Texte étudié:
☆ ☆ ☆ ☆

Ces politiques concrètes s’accompagnent d’une volonté de renouveau idéologique. Le Burkina Faso, pour sa part, fait revivre l’esprit de Thomas Sankara en mettant l’accent sur l’autosuffisance alimentaire, en mobilisant des programmes nationaux de volontariat pour construire des barrages d’irrigation, en lançant la construction de la première usine de transformation de tomates du pays afin de réduire la dépendance vis-à-vis des importations, et en menant une campagne nationale de restauration des forets (qui a vu 5 millions d’arbres plantés en une heure le 21 juin 2025). Le Mali, dans son nouveau plan de développement national, promeut le concept du Maliden kura ou « nouveau Malien », un citoyen patriote, responsable et travailleur, dévoué à la souveraineté nationale. Ces efforts parallèles, tant matériels qu’idéologiques, tissent une nouvelle bannière pour la région, symbolisée par le drapeau de l’AES. Sur une carte représentant les trois nations réunies, aux couleurs panafricaines rouge, or et vert, avec l’ancien baobab en son centre, les peuples du Sahel ont déployé le drapeau de la souveraineté et, chaque jour, à travers leurs luttes quotidiennes pour construire un projet régional cohérent, ils retrouvent leur dignité.

☆ ☆ ☆ ☆

Extraits de données:
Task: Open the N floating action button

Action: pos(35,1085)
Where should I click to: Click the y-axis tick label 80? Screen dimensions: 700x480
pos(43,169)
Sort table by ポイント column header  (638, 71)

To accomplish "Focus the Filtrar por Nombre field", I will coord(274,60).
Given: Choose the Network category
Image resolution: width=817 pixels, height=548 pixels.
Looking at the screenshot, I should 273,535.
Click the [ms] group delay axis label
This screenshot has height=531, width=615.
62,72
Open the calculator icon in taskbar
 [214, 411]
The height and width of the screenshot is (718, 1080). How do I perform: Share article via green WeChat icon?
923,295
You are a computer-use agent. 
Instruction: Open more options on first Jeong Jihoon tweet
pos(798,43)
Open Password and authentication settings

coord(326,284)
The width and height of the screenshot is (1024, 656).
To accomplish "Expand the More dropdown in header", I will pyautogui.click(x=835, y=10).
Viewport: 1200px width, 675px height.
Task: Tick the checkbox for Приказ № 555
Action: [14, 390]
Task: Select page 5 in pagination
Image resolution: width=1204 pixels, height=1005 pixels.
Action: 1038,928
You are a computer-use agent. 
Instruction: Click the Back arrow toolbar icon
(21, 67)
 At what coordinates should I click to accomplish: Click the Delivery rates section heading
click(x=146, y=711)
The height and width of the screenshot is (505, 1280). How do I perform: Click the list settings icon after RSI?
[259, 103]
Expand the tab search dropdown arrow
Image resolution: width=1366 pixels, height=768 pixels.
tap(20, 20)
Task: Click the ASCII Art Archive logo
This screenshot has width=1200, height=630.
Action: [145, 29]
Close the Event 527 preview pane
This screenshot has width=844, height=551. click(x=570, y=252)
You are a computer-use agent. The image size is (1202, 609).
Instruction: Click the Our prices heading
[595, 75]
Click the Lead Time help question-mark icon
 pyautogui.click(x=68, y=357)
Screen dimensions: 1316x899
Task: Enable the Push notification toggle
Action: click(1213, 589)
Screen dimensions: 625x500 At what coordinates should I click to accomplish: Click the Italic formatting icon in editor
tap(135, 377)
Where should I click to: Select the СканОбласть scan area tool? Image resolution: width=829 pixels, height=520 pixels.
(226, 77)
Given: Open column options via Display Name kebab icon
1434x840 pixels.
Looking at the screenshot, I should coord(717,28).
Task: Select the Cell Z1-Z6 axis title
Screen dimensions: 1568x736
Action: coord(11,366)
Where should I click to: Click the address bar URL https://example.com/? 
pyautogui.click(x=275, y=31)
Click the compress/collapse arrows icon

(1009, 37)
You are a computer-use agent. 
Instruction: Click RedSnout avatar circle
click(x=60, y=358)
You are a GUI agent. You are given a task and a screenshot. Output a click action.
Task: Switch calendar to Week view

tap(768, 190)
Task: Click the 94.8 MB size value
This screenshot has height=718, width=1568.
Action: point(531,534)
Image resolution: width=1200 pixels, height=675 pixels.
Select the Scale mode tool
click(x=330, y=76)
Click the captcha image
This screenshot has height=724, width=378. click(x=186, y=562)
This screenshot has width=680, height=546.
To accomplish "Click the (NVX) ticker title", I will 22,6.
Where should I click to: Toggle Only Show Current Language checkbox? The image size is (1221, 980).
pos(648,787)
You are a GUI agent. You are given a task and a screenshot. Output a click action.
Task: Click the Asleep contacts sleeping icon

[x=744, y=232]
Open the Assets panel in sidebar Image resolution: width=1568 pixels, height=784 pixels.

☆ ☆ ☆ ☆

Travail demandé: Reprenez le texte sur le renouveau idéologique au Sahel à partir de sa dernière phrase et écrivez-en la suite. Les données ne servent à rien pour ce travail.

Zone de réponse:
Les défis à relever restent immenses. Les économies des pays de l’AES restent fortement dépendantes de l’exportation de matières premières, ce qui les rend vulnérables aux aléas du marché mondial. La situation sécuritaire, bien qu’elle s’améliore dans certaines régions, reste précaire. Et les forces de l’impérialisme ne sont pas restées inactives. Mais se concentrer uniquement sur ces défis, c’est passer à côté de l’essentiel. Les peuples du Sahel n’attendent pas un sauveur. Ils prennent leur destin en main. Le prochain anniversaire de l’AES est l’occasion de saluer leur courage et leur vision. Il nous rappelle, comme l’a dit un jour Thomas Sankara, le grand révolutionnaire burkinabé, dans une déclaration souvent citée par Traoré : « Un esclave qui n’est pas capable de prendre en main sa propre rébellion ne mérite pas la pitié. » Les peuples du Sahel ont pris en main leur rébellion.